◆ **Problem set**:
A. Name every person mentioned by name in the piece on the NAM and democracy below.
B. Answer these from the piece on the NAM and democracy below.
(i) To what year does the NAM's history as a propaganda machine date?
(ii) Which group based in Washington DC does the writer turn to?
(iii) What is the title of the chapter Paul Street points readers to?
C. For each statement, say whether it agrees with the piece on the NAM and democracy below, and quote the words of the piece that decide it.
(i) The NAM put out a press release on the same day as the Capitol riot.
(ii) Trump campaigned in support of the North American Free Trade Agreement.
(iii) Alex Carey's book came out in 2010.

◆ **Source text**:
========================================

The NAM and Democracy

The National Association of Manufacturers opposes the Trump mob that violently stormed inside the U.S. Capitol after the president spoke to them on January 6. Later that day, the NAM issued a press release, “Manufacturers Call on Armed Thugs to Cease Violence at Capitol.”

What does the NAM mean in terms of the classic formation of fascism in which big business supports imperialist, racist and sexist leaders such as Trump? I ask in terms of a Trump rioter shouting out inside the Capitol: “It’s our house.”

I agree with that. However, I disagree in the way the shouter intended, e.g., for white supremacy to reign. Think of Trump scapegoating racial minorities. Take his support for the Confederate monuments and other lethal symbols of black slavery.

Let us return to the U.S. Capitol on January 6 and before that eye-opening day, when white supremacists killed and were shot dead by police who shared a similar complexion. In ways big and small, the place is the corporate lobbyists’ house. I hold that corporate groups such as the NAM want to keep it that way.

To ensure such an order, consider the NAM, which has a history as a propaganda machine to sway public opinion that dates to 1913. In Alex Carey’s 1995 book Taking the Risk Out of Democracy: Corporate Propaganda versus Freedom and Liberty, he writes that the NAM fought popular democracy, e.g., self-rule, via “the mass dissemination of propaganda … for the purpose of influencing legislation by influencing public opinion.”

Currently, the NAM continues that anti-democracy project. Its federal campaign contributions to the two monopoly political parties are an example. We turn to The Center for Responsive Politics based in Washington DC.

The NAM spent $14.6 million on federal lobbying in the 2020 election cycle. At the top of the recipient list is President-elect Joe Biden. Following him are two GOP lawmakers from the upper house of Congress, Senators Cory Gardner of Colorado and Susan Collins of Massachusetts.

Members of the small business and working class for or against Trump that disrupt the NAM’s corporate relations with Democratic and GOP lawmakers on Capitol Hill get in the way of the campaign donor-to-lawmaker status quo. I conclude that anti-corporate influence that disrupts its rule in the U.S. Capitol is the enemy.

Such social relations can be a bit hard to see. Recall that Trump, like the broken clock that tells good time twice a day, campaigned against corporate rule in part by bashing the North American Free Trade Agreement and other falsely named trade pacts that harm people and help investors. Recall that the NAFTA and more recent trade pacts such as the Trans Pacific Partnership have had broad bipartisan congressional support that extended to the Oval Office, e.g., ex-President Obama.

Activist, author and journalist Paul Street summed up how the rule of capital over citizens functions. He points to “The judicially sanctioned domination of American politics by the superior campaign finance weight of concentrated wealth (under two plutocratic Supreme Court decisions – Citizens United [2010] and Buckley v. Valeo [1976]). This “combines with numerous other mechanisms of ruling class domination (please see the chapter titled “How They Rule” in my 2014 book They Rule: The 1% v. Democracy) to further ensure that the policy preferences of the nation’s working-class majority are regularly trumped by those of the wealthy Few.”

As I see it, the NAM favors corporate democracy, the status quo. Its hold on the two monopoly political parties is a symptom of that reign of capital over citizens. Movements for justice and peace in and out of the workplace face corporate democracy in the fight for sovereignty.

========================================

◆ **Data**:
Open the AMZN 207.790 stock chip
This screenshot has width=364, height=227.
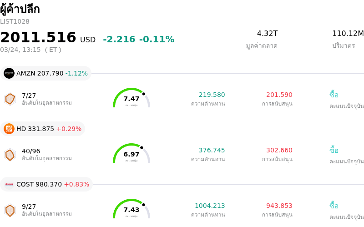pos(46,73)
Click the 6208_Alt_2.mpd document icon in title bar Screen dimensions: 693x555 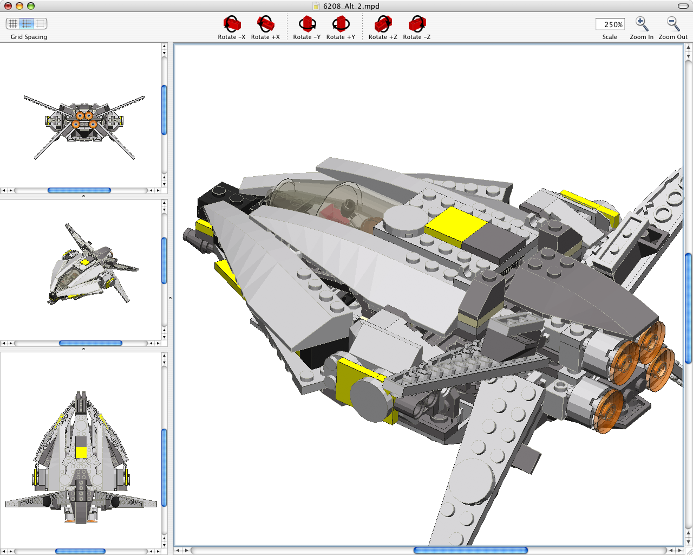316,6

========================================

◆ **Answers for the exercise**:
A. Trump, Alex Carey, Joe Biden, Cory Gardner, Susan Collins, Obama, Paul Street

B.
(i) 1913
(ii) The Center for Responsive Politics
(iii) "How They Rule"

C.
(i) Yes: "Later that day, the NAM issued a press release, “Manufacturers Call on Armed Thugs to Cease Violence at Capitol.”"
(ii) No: "campaigned against corporate rule in part by bashing the North American Free Trade Agreement"
(iii) No: "In Alex Carey’s 1995 book"